┏━━

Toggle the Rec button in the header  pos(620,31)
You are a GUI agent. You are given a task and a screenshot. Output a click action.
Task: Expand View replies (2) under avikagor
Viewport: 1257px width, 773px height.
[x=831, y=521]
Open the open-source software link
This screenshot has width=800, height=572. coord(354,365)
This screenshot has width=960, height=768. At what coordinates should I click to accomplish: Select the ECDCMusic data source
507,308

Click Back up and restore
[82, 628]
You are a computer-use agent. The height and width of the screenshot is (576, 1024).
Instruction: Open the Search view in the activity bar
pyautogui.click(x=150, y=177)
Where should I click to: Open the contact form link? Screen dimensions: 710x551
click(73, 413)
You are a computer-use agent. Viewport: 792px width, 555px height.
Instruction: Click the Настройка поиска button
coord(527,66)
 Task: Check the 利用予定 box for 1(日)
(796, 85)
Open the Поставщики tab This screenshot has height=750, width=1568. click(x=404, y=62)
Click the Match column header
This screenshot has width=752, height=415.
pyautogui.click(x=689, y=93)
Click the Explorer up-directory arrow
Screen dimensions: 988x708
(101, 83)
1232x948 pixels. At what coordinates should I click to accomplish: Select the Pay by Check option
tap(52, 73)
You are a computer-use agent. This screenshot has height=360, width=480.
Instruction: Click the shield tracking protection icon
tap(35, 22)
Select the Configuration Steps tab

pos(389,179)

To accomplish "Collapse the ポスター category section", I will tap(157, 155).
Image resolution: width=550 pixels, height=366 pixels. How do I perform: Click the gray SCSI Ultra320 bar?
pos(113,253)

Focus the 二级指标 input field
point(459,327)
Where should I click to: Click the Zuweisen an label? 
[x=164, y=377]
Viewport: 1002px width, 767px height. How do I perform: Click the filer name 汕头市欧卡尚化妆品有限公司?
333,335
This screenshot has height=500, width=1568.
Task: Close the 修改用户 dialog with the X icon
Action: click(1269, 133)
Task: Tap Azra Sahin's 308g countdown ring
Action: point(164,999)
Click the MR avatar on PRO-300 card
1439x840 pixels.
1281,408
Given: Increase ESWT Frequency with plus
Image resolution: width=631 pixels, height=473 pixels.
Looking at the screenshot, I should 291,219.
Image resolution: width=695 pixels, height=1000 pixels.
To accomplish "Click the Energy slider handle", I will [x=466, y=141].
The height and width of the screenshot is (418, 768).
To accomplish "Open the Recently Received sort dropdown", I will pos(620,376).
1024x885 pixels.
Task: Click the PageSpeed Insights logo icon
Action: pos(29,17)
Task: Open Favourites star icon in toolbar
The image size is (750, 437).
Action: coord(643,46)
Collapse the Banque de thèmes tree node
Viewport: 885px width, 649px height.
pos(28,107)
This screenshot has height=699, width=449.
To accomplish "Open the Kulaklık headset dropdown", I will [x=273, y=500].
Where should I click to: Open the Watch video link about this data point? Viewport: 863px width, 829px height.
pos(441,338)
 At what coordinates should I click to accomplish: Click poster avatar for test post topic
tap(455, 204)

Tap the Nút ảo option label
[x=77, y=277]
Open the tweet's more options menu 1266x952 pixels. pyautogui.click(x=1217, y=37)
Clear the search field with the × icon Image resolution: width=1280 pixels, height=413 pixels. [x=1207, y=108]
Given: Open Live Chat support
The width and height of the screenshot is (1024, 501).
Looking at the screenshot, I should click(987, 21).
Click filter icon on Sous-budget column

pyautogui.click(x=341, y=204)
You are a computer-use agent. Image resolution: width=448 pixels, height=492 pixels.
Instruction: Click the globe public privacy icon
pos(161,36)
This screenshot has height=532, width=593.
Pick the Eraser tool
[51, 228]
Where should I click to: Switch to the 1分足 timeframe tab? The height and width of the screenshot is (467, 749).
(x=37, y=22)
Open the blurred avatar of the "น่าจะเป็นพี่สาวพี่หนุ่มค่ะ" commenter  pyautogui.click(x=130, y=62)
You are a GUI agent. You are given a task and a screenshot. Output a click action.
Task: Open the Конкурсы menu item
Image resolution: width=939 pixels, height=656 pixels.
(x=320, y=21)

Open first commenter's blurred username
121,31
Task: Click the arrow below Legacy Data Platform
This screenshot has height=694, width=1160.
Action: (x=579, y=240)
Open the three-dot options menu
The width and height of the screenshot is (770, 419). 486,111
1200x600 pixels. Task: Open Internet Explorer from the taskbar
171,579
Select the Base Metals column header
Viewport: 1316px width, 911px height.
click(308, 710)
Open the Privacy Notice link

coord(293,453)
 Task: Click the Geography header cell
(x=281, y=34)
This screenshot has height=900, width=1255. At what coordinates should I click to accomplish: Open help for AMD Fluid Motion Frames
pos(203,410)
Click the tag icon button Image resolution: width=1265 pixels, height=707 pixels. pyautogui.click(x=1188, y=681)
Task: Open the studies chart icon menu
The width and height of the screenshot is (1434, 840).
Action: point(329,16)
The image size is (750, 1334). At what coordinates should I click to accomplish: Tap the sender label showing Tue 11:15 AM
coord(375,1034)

┗━━

> _Work item_: Every entry must appear in the answer, reproduced exactly.

> _Solution to the problem_:
Toggle the Rec button in the header  pos(620,31)
You are a GUI agent. You are given a task and a screenshot. Output a click action.
Task: Expand View replies (2) under avikagor
Viewport: 1257px width, 773px height.
[x=831, y=521]
Open the open-source software link
This screenshot has width=800, height=572. coord(354,365)
This screenshot has width=960, height=768. At what coordinates should I click to accomplish: Select the ECDCMusic data source
507,308

Click Back up and restore
[82, 628]
You are a computer-use agent. The height and width of the screenshot is (576, 1024).
Instruction: Open the Search view in the activity bar
pyautogui.click(x=150, y=177)
Where should I click to: Open the contact form link? Screen dimensions: 710x551
click(73, 413)
You are a computer-use agent. Viewport: 792px width, 555px height.
Instruction: Click the Настройка поиска button
coord(527,66)
 Task: Check the 利用予定 box for 1(日)
(796, 85)
Open the Поставщики tab This screenshot has height=750, width=1568. click(x=404, y=62)
Click the Match column header
This screenshot has width=752, height=415.
pyautogui.click(x=689, y=93)
Click the Explorer up-directory arrow
Screen dimensions: 988x708
(101, 83)
1232x948 pixels. At what coordinates should I click to accomplish: Select the Pay by Check option
tap(52, 73)
You are a computer-use agent. This screenshot has height=360, width=480.
Instruction: Click the shield tracking protection icon
tap(35, 22)
Select the Configuration Steps tab

pos(389,179)

To accomplish "Collapse the ポスター category section", I will tap(157, 155).
Image resolution: width=550 pixels, height=366 pixels. How do I perform: Click the gray SCSI Ultra320 bar?
pos(113,253)

Focus the 二级指标 input field
point(459,327)
Where should I click to: Click the Zuweisen an label? 
[x=164, y=377]
Viewport: 1002px width, 767px height. How do I perform: Click the filer name 汕头市欧卡尚化妆品有限公司?
333,335
This screenshot has height=500, width=1568.
Task: Close the 修改用户 dialog with the X icon
Action: click(1269, 133)
Task: Tap Azra Sahin's 308g countdown ring
Action: point(164,999)
Click the MR avatar on PRO-300 card
1439x840 pixels.
1281,408
Given: Increase ESWT Frequency with plus
Image resolution: width=631 pixels, height=473 pixels.
Looking at the screenshot, I should 291,219.
Image resolution: width=695 pixels, height=1000 pixels.
To accomplish "Click the Energy slider handle", I will [x=466, y=141].
The height and width of the screenshot is (418, 768).
To accomplish "Open the Recently Received sort dropdown", I will pos(620,376).
1024x885 pixels.
Task: Click the PageSpeed Insights logo icon
Action: pos(29,17)
Task: Open Favourites star icon in toolbar
The image size is (750, 437).
Action: coord(643,46)
Collapse the Banque de thèmes tree node
Viewport: 885px width, 649px height.
pos(28,107)
This screenshot has height=699, width=449.
To accomplish "Open the Kulaklık headset dropdown", I will [x=273, y=500].
Where should I click to: Open the Watch video link about this data point? Viewport: 863px width, 829px height.
pos(441,338)
 At what coordinates should I click to accomplish: Click poster avatar for test post topic
tap(455, 204)

Tap the Nút ảo option label
[x=77, y=277]
Open the tweet's more options menu 1266x952 pixels. pyautogui.click(x=1217, y=37)
Clear the search field with the × icon Image resolution: width=1280 pixels, height=413 pixels. [x=1207, y=108]
Given: Open Live Chat support
The width and height of the screenshot is (1024, 501).
Looking at the screenshot, I should click(987, 21).
Click filter icon on Sous-budget column

pyautogui.click(x=341, y=204)
You are a computer-use agent. Image resolution: width=448 pixels, height=492 pixels.
Instruction: Click the globe public privacy icon
pos(161,36)
This screenshot has height=532, width=593.
Pick the Eraser tool
[51, 228]
Where should I click to: Switch to the 1分足 timeframe tab? The height and width of the screenshot is (467, 749).
(x=37, y=22)
Open the blurred avatar of the "น่าจะเป็นพี่สาวพี่หนุ่มค่ะ" commenter  pyautogui.click(x=130, y=62)
You are a GUI agent. You are given a task and a screenshot. Output a click action.
Task: Open the Конкурсы menu item
Image resolution: width=939 pixels, height=656 pixels.
(x=320, y=21)

Open first commenter's blurred username
121,31
Task: Click the arrow below Legacy Data Platform
This screenshot has height=694, width=1160.
Action: (x=579, y=240)
Open the three-dot options menu
The width and height of the screenshot is (770, 419). 486,111
1200x600 pixels. Task: Open Internet Explorer from the taskbar
171,579
Select the Base Metals column header
Viewport: 1316px width, 911px height.
click(308, 710)
Open the Privacy Notice link

coord(293,453)
 Task: Click the Geography header cell
(x=281, y=34)
This screenshot has height=900, width=1255. At what coordinates should I click to accomplish: Open help for AMD Fluid Motion Frames
pos(203,410)
Click the tag icon button Image resolution: width=1265 pixels, height=707 pixels. pyautogui.click(x=1188, y=681)
Task: Open the studies chart icon menu
The width and height of the screenshot is (1434, 840).
Action: point(329,16)
The image size is (750, 1334). At what coordinates should I click to accomplish: Tap the sender label showing Tue 11:15 AM
coord(375,1034)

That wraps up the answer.